Un œil sur le tennis. Neutre. Suisse. Federer vs Wawrinka. Entre Suisses avec la perspective de la finale de Coupe Davis. Qui se profile. Avec le verre déformant d’un événement qui ne se vit qu’au travers de celui qui va se avoir lieu dans une semaine. Avec des garanties du côté de Federer. En grande forme au Master de Londres. Aérien. Harmonieux. Élégant. Au point d’en faire oublier son mental de Champion. Avec des incertitudes chez Wawrinka. Victorieux contre Berdych et Cilic. Balayé par Djokovic.

Stan déroule son tennis. Serein. Imperturbable. Sûr de ses coups. De sa force. Roger subit. 6-4.

Roger commet peu de fautes. Revient dans le match.
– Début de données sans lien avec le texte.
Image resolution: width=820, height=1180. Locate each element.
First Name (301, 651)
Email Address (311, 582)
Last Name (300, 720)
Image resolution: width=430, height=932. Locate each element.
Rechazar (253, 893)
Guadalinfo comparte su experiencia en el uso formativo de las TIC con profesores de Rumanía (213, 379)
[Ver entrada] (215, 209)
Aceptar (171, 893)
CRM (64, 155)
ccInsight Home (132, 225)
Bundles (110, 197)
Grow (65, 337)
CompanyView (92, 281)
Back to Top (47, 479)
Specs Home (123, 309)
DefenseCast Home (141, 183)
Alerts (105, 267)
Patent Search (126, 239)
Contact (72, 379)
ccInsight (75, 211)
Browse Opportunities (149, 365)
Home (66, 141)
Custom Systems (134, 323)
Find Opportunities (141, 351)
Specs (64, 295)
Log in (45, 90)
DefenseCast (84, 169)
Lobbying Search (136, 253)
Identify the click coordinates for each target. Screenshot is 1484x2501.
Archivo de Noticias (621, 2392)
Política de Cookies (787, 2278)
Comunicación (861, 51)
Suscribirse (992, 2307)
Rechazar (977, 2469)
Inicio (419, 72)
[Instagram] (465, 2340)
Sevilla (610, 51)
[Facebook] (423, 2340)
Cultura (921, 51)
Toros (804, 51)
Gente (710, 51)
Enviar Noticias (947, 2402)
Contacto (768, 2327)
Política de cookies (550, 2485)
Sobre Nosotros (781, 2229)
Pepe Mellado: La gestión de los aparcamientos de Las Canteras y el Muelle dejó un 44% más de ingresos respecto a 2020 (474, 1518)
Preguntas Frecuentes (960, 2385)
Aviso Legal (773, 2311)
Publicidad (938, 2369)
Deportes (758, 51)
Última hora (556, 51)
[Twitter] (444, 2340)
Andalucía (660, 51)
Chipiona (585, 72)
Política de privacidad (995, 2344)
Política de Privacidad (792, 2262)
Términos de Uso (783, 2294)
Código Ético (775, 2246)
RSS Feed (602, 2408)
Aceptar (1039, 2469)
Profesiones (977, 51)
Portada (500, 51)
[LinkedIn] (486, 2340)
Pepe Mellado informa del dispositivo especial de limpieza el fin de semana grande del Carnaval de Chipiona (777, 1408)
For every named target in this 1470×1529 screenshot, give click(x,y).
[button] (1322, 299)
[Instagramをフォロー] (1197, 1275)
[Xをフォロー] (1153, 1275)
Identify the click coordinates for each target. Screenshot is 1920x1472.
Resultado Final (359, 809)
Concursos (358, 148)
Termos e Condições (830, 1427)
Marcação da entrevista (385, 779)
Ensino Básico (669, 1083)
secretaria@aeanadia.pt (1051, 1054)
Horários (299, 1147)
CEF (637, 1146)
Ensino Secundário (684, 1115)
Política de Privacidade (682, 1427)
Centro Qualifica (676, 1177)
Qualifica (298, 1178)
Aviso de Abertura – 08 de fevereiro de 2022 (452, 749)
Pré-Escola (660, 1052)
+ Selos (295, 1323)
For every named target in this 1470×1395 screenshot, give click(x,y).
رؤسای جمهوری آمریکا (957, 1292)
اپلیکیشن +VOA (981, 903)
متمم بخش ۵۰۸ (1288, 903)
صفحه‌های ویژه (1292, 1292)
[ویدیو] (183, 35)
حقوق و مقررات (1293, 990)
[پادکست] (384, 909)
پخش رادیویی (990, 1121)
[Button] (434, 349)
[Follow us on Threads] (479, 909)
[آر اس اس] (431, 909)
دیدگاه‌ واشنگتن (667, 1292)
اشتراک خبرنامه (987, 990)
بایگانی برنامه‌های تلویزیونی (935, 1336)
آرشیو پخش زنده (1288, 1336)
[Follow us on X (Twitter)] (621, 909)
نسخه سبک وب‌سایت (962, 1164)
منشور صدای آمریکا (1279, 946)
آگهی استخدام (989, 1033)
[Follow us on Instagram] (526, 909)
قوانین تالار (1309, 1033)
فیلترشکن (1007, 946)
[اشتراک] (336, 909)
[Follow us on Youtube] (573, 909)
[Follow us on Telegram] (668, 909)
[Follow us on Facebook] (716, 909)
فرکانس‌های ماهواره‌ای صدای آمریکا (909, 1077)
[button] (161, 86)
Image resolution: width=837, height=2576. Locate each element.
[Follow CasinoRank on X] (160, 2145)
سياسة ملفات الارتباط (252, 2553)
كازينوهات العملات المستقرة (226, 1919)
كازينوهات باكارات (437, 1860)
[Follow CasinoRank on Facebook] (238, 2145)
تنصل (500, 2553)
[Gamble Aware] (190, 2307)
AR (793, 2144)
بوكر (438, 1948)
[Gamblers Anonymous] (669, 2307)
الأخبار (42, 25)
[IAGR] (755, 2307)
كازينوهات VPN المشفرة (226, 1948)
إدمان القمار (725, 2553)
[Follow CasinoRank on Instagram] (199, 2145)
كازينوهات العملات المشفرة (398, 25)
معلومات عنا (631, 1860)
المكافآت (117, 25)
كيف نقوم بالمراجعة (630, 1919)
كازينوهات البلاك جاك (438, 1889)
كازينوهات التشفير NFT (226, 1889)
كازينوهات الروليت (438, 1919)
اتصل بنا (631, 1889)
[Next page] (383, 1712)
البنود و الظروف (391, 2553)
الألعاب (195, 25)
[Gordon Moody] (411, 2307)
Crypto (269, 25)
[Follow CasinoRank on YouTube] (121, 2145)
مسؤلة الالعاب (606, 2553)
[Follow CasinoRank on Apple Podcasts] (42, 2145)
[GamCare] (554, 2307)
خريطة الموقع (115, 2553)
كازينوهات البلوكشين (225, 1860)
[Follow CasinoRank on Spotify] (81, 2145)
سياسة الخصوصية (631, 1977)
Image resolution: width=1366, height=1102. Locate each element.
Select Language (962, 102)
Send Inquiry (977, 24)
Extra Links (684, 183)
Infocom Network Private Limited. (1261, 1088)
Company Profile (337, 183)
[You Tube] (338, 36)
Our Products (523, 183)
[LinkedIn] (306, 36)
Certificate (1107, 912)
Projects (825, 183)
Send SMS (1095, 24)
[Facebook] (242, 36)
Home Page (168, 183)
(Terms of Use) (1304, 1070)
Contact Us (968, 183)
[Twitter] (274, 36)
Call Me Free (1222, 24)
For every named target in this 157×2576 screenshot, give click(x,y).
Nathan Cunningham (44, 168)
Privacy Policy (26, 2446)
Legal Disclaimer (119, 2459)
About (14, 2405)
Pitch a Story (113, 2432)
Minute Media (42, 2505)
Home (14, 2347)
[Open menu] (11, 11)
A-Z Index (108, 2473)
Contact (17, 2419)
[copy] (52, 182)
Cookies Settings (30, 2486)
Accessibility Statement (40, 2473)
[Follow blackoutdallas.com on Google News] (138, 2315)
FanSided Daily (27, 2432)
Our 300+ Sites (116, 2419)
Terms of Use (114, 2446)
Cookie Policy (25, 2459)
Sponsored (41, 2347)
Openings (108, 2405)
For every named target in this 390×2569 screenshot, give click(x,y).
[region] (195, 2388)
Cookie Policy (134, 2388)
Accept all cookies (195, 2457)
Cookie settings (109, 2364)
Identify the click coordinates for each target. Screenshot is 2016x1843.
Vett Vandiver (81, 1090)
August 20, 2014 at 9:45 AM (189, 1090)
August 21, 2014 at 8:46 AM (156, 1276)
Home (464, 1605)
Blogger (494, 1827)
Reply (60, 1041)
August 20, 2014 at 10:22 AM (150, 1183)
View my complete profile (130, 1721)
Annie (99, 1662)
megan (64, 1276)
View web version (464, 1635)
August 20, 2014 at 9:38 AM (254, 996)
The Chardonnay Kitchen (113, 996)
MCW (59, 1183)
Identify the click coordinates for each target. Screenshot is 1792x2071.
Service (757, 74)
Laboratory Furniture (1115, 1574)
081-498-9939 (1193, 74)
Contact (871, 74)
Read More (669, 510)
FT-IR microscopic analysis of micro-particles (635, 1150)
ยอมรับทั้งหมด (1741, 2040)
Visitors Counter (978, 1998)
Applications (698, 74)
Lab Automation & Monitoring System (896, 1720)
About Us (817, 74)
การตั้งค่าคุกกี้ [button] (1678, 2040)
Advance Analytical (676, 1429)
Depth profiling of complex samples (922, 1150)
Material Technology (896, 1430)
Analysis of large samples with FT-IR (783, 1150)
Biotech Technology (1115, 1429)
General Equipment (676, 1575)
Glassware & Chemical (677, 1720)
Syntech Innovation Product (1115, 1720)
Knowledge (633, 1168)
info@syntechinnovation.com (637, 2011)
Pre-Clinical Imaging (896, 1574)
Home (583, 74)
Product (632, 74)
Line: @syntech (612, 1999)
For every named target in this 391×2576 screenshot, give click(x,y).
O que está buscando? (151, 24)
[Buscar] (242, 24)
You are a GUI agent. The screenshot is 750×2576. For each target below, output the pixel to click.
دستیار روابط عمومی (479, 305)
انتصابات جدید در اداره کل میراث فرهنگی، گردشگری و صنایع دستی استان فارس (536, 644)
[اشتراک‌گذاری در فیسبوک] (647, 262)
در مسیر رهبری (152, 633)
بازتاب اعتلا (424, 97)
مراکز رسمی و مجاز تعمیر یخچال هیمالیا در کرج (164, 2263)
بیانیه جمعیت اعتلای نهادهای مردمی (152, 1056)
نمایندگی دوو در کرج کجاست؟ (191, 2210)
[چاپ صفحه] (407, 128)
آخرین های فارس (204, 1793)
Sans réussir à déclasser son adversaire du jour. Combat il y a. Serré. Âpre. Beau spectacle. 7-5 pour le Bâlois.

Stan commence le troisième set en breakant son futur coéquipier. Il fait la course en tête. Federer revient très fort. Jeu de 8 minutes pour égaliser à 4-4. Sans succès. Wawrinka sert pour le match. Avec 4 balles pour l’emporter. Le mental de Roger impressionne. Son visage reste impassible, pas marqué par le long et dur défi. Celui de Wawrinka bout. Rougeyant. Marbré de taches blanches. Bouffi par l’intensité ? Mais l’œil ne démontre aucun moment de doute ni de faiblesse. Federer égalise. Pour finalement l’emporter au tie-break. Au bout d’un suspense ardent, irrespirable.

Le sport comme on l’aime. Les Helvètes sont en forme. Sans garantie pour la finale de la Coupe Davis. Qui offre souvent des matches à rebondissements.